All this caught the attention of a giant at the time, the 3M company ,which hired Sara in their gift wrap and fabric division where she was exposed to Shapeen, a non-woven material made of polymers and used for decorative ribbons. Turnbull was fascinated by the molded version of Shapeen and invented the first  pre-made bows for gift wrap.This material, so malleable and resistant triggered her creativity so she assembled an audience of 3M executives (all men naturally) to present a number of ideas she had for products (more than 100 in all) using the material.  She titled this presentation “Why ?” and needless to say she impressed enormously the executives, who decided to start right away on one of those designs: a molded bra cup.  This revolutionary bra was meant to be softer, more comfortable and non constrictive like the other undergarment available at the time.
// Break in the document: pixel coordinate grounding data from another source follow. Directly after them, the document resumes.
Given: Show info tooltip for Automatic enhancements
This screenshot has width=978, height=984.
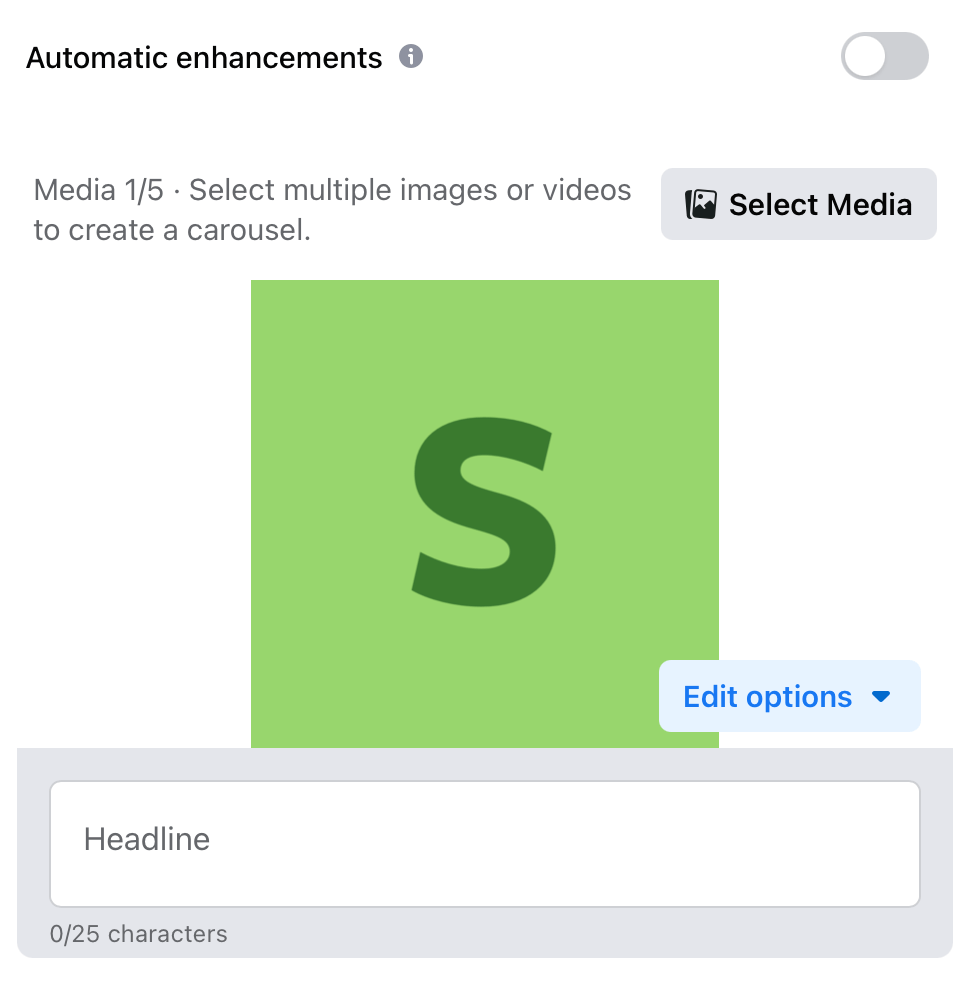Looking at the screenshot, I should [x=411, y=56].
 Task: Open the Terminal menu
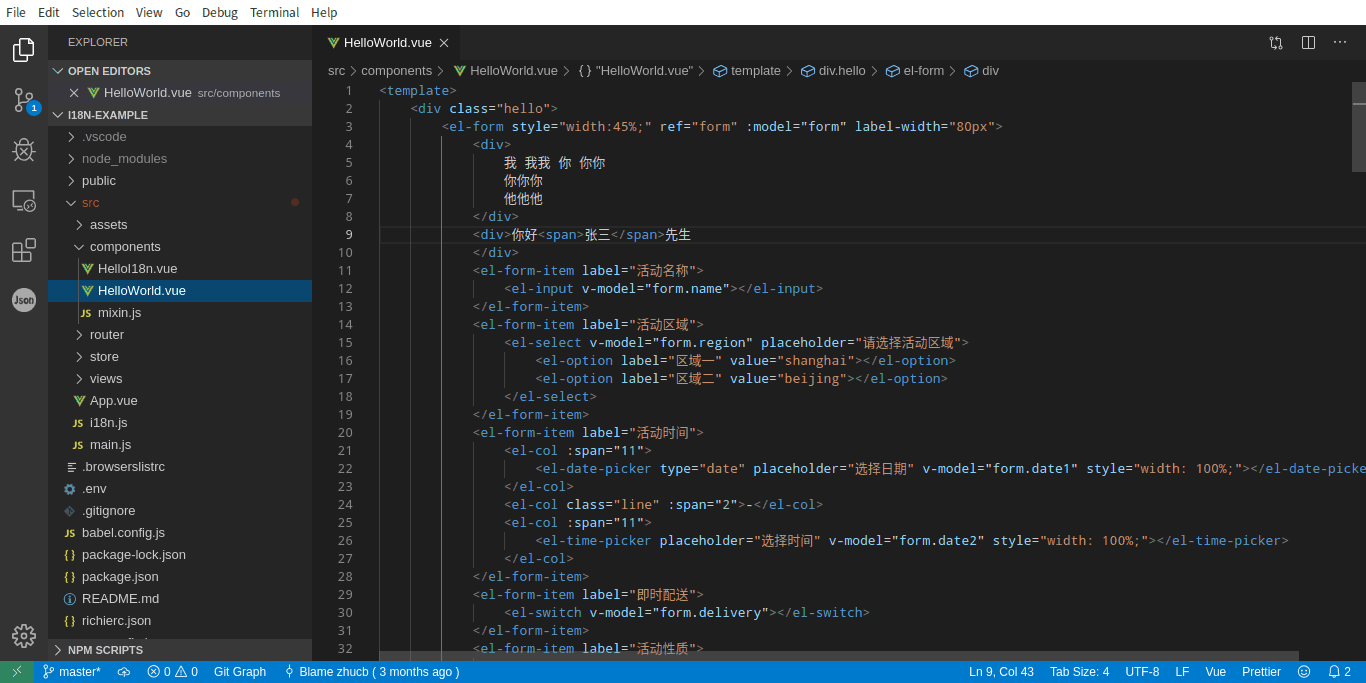(274, 13)
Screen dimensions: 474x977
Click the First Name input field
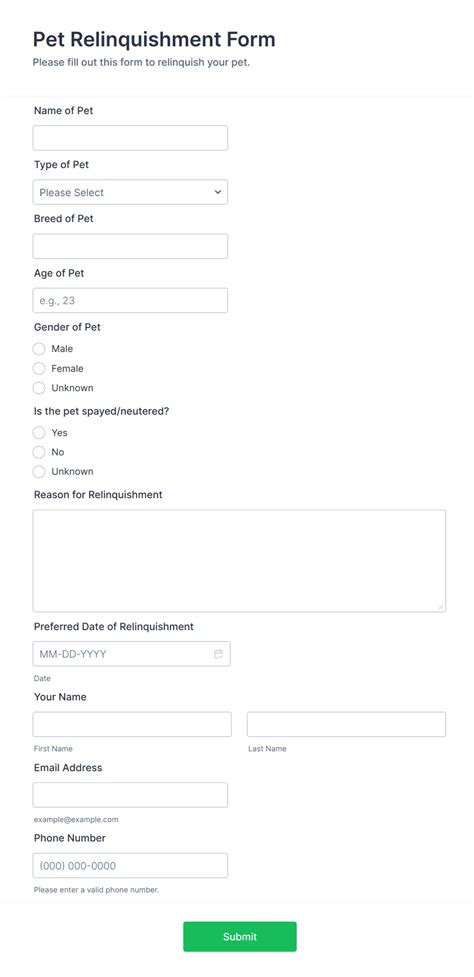[x=132, y=725]
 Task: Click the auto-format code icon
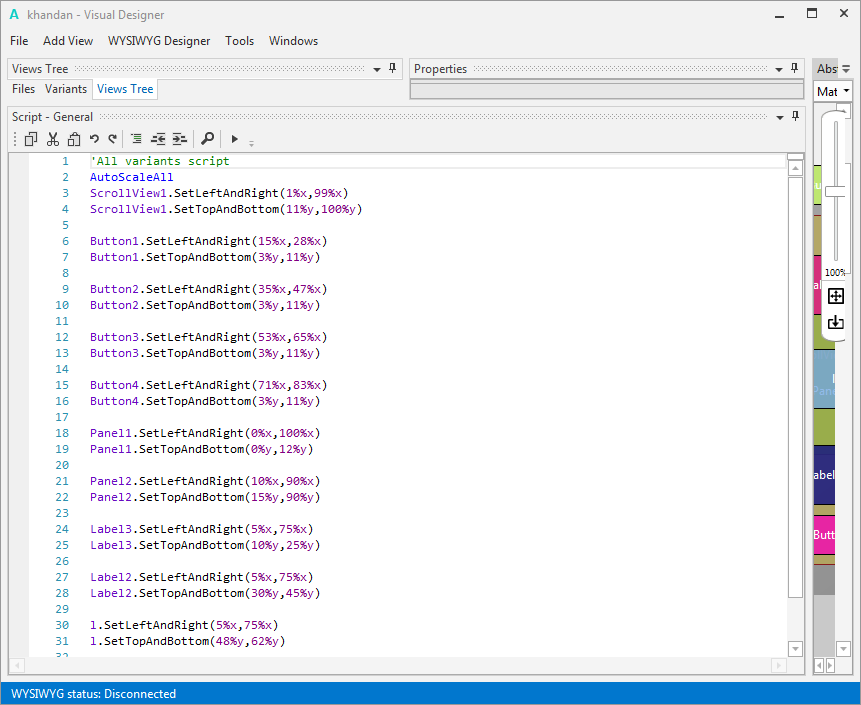[137, 139]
The patent was drawn in 1959 and accepted in 1962. During the time of the molded cup bra design, Sara was taking care of three family members who were under the care of doctors and she was often in a medical setting where she noticed that health care workers were constantly adjusting thin masks that tied in the back. She returned to 3M with the idea of using that same molded material to make a mask that would fit more comfortably on the face. She thought, in fact that her new design could allow some more breathing room for the doctors. 3M was thrilled and by 1961, they introduced a non-woven lightweight medical mask based on her concept, with elastic bands instead of strings, an aluminum nose clip and a form-fitting “bubble” shape.Unfortunately the mask couldn’t block pathogens for medical use and was marketed for dust filtration instead.  Then in 1972 an improved respirator was added to the design and it could be used for other industrial purposes. As the mask’s filtration evolved, so did its usefulness. In 1995, the N95 respirator was introduced in the health care field, fulfilling Sara’s original ambition ( 95 stands for the percentage of airborne particles the mask can block).  She lived to see her mask being used during the aftermath of the 9/11 attacks, but she would be enormously proud to see the worldwide use it has nowadays and all the lives that it’s protecting.

This is how her mind worked. She saw a molded cup bra and connected it with a possible medical mask design…her inspiration came from everywhere, most of all from the  different cultures and the natural world.  She was a self-trained cultural anthropologist and frequently traveled to Borneo, Malaysia, the Philippines, India, and Kenya, always on the lookout for how people and animals solved the problems of everyday living.“It always starts with a fundamental curiosity” she used to say.

During her 65-year design career she provided advice on strategic design, consumer awareness, and cultural change to international companies such as: Procter & Gamble, Coca-Cola, General Mills, Macy’s, Neiman Marcus, Marks & Spencer, American Can, DuPont, Ford, Nissan, Pfizer, Revlon, Elizabeth Arden, Lever Brothers, Motorola, NASA and Volvo. Sara Little Turnbull passed in 2015, and in her honor an educational, non-profit called the Sara Little Turnbull Center for Design Institute was created with her tangible collections and a charitable mission to educate the public about design.

“I want to make something better. I want to improve the experience. I’m not interested in the object itself; I’m interested in the behavior, and why you want and need things.”